Task brief: Begin at the line that contains "Where should I click to: Click the Print" and stop after the line that contains "will click(556, 109).". Give those lines again with "input field" swapped for "text box", and leave everything else unchanged.

>> START Record extracts

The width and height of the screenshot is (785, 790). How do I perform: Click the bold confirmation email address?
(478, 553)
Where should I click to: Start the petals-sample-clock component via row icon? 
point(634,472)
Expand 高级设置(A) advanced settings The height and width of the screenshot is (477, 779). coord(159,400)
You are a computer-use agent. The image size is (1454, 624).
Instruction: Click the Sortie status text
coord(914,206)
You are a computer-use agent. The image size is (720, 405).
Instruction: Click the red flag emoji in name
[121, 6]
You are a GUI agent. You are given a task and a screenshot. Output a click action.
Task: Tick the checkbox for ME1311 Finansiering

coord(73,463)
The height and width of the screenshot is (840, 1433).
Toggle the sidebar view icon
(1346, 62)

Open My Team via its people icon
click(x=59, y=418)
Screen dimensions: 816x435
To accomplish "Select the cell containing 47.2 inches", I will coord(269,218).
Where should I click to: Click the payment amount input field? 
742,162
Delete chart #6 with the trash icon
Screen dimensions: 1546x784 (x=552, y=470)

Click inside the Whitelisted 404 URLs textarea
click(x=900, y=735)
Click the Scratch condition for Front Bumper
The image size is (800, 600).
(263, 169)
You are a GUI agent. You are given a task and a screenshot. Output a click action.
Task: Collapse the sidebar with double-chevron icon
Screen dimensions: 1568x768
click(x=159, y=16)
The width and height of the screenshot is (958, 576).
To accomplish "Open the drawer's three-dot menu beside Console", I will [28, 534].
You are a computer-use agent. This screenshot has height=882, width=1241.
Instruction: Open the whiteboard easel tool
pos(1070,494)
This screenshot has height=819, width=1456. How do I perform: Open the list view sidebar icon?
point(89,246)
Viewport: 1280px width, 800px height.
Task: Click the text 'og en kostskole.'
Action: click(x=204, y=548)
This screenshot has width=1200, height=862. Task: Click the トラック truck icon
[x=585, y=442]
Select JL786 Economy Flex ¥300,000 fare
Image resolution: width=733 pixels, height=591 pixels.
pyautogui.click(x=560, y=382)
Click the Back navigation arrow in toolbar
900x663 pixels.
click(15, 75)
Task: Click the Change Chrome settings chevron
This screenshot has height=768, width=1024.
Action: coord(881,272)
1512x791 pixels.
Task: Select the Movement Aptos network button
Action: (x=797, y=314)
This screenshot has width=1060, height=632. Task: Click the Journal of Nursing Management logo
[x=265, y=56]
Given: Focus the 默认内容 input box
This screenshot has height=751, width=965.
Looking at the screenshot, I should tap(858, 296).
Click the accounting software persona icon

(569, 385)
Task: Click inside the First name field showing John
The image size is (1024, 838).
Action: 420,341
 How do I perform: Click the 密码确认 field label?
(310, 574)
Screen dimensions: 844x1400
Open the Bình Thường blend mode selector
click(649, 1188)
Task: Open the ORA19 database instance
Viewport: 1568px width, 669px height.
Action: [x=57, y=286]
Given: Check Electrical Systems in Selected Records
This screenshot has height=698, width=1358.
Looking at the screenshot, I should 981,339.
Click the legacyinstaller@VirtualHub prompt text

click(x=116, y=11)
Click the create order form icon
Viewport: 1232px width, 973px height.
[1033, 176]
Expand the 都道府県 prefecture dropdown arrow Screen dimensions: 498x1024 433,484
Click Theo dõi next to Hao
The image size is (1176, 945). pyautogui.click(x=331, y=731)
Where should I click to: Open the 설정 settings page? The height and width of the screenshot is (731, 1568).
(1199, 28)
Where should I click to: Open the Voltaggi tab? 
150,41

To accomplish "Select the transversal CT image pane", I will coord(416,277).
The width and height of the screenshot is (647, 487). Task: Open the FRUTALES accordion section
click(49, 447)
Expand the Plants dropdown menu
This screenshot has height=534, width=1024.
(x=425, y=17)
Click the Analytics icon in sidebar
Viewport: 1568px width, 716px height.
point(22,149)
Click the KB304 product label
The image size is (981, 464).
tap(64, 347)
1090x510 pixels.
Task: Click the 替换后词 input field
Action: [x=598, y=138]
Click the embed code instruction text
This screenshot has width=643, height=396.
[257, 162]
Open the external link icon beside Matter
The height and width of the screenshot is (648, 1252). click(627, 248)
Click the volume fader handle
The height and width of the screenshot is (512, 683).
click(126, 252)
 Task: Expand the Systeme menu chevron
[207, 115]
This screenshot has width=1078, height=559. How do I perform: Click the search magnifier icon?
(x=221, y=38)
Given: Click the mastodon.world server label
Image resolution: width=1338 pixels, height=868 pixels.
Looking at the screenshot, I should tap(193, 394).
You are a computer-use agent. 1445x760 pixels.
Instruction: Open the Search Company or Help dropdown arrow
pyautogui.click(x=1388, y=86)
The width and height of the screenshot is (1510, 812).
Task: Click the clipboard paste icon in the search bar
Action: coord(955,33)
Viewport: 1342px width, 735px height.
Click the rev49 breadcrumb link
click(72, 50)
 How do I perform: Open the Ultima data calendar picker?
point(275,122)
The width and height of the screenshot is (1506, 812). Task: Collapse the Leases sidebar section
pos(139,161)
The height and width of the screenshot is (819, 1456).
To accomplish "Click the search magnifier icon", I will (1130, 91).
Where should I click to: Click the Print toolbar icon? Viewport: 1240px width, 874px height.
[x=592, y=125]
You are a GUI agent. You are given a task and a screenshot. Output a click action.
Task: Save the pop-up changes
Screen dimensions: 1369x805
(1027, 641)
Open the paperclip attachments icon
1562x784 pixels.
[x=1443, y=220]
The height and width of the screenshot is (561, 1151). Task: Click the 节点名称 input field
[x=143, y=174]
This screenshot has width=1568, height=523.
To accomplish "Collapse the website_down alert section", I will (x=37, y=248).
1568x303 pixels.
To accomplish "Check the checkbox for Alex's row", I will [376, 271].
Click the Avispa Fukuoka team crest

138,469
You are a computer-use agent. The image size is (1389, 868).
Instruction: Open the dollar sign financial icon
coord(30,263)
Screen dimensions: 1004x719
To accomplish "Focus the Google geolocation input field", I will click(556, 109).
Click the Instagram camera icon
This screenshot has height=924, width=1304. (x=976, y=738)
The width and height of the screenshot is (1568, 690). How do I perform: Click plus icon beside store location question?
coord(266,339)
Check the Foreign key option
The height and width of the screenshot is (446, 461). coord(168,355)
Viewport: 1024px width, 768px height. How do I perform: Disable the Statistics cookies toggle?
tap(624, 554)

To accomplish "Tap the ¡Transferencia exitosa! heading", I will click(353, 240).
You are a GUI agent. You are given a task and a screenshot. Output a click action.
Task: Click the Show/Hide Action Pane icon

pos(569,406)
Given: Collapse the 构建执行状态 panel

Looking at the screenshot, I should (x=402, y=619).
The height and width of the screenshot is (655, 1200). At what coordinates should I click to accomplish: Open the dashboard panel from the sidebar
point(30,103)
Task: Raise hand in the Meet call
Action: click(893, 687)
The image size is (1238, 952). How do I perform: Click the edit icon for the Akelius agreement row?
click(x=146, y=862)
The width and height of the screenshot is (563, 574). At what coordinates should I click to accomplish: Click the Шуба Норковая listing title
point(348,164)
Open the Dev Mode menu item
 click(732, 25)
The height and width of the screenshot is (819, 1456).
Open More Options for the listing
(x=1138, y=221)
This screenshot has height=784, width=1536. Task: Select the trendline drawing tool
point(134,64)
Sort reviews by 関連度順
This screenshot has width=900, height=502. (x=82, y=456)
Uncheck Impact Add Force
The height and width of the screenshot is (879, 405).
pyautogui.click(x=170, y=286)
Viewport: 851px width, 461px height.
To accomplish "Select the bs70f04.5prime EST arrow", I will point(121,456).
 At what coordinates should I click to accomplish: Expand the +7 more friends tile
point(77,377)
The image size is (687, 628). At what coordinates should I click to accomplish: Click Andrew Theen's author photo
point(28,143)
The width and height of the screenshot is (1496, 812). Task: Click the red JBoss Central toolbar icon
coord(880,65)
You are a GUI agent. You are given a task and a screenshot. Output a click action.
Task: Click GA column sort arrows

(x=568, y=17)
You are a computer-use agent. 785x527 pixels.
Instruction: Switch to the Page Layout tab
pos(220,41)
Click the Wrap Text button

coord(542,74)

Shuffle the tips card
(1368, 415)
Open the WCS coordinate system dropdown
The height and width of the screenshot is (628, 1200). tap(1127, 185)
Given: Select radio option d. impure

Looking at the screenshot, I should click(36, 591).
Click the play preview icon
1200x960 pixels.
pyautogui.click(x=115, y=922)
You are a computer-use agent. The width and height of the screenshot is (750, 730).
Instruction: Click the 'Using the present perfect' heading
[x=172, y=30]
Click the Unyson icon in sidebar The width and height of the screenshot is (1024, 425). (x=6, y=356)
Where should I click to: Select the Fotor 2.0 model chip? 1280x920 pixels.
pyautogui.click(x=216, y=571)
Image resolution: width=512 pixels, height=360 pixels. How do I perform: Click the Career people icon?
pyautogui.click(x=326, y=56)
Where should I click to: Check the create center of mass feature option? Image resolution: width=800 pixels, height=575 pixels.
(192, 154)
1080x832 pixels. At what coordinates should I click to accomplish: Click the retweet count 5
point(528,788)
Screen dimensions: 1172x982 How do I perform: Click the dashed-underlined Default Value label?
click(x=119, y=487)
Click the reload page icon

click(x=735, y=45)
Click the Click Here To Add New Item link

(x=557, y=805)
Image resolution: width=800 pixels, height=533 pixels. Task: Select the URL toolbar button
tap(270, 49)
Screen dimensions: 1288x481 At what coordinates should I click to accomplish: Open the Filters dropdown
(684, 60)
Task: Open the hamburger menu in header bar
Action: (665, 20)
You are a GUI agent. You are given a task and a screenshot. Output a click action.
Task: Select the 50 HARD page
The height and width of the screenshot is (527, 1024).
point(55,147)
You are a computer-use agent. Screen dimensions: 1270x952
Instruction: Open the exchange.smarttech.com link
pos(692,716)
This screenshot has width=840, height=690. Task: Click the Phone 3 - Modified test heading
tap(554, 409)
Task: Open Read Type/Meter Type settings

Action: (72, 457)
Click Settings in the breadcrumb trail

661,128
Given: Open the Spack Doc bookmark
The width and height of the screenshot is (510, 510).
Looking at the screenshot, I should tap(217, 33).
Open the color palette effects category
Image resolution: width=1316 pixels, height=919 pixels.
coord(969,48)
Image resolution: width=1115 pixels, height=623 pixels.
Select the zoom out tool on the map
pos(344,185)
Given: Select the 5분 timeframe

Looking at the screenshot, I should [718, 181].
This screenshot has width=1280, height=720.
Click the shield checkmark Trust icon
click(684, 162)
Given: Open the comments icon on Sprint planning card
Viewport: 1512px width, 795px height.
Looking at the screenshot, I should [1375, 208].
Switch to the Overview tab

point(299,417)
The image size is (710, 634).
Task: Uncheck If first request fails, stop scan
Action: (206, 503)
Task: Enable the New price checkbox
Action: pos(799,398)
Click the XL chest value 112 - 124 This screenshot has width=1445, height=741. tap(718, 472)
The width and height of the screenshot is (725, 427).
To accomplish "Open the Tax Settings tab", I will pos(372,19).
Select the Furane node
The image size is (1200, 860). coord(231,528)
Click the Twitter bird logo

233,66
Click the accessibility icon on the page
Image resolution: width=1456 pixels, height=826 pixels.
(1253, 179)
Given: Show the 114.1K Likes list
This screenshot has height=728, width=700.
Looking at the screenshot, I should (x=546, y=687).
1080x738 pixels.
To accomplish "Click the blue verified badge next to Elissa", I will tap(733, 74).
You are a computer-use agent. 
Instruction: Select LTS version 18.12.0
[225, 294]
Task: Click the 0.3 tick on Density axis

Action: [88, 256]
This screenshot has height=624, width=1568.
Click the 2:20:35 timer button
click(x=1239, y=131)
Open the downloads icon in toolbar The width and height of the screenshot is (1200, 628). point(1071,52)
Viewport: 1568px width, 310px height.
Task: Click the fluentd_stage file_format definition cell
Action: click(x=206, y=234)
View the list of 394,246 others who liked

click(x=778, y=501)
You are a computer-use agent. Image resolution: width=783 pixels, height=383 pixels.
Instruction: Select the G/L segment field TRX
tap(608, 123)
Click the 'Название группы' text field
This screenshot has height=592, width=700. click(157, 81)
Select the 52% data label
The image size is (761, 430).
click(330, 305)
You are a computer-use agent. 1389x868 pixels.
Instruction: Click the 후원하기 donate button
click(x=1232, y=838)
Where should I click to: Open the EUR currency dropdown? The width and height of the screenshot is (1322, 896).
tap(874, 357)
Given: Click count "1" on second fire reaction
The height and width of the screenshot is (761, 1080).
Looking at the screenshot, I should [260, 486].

>> END Record extracts

Written response:
Where should I click to: Click the Print toolbar icon? Viewport: 1240px width, 874px height.
[x=592, y=125]
You are a GUI agent. You are given a task and a screenshot. Output a click action.
Task: Save the pop-up changes
Screen dimensions: 1369x805
(1027, 641)
Open the paperclip attachments icon
1562x784 pixels.
[x=1443, y=220]
The height and width of the screenshot is (561, 1151). Task: Click the 节点名称 text box
[x=143, y=174]
This screenshot has width=1568, height=523.
To accomplish "Collapse the website_down alert section", I will (x=37, y=248).
1568x303 pixels.
To accomplish "Check the checkbox for Alex's row", I will [376, 271].
Click the Avispa Fukuoka team crest

138,469
You are a computer-use agent. The image size is (1389, 868).
Instruction: Open the dollar sign financial icon
coord(30,263)
Screen dimensions: 1004x719
To accomplish "Focus the Google geolocation text box", I will click(556, 109).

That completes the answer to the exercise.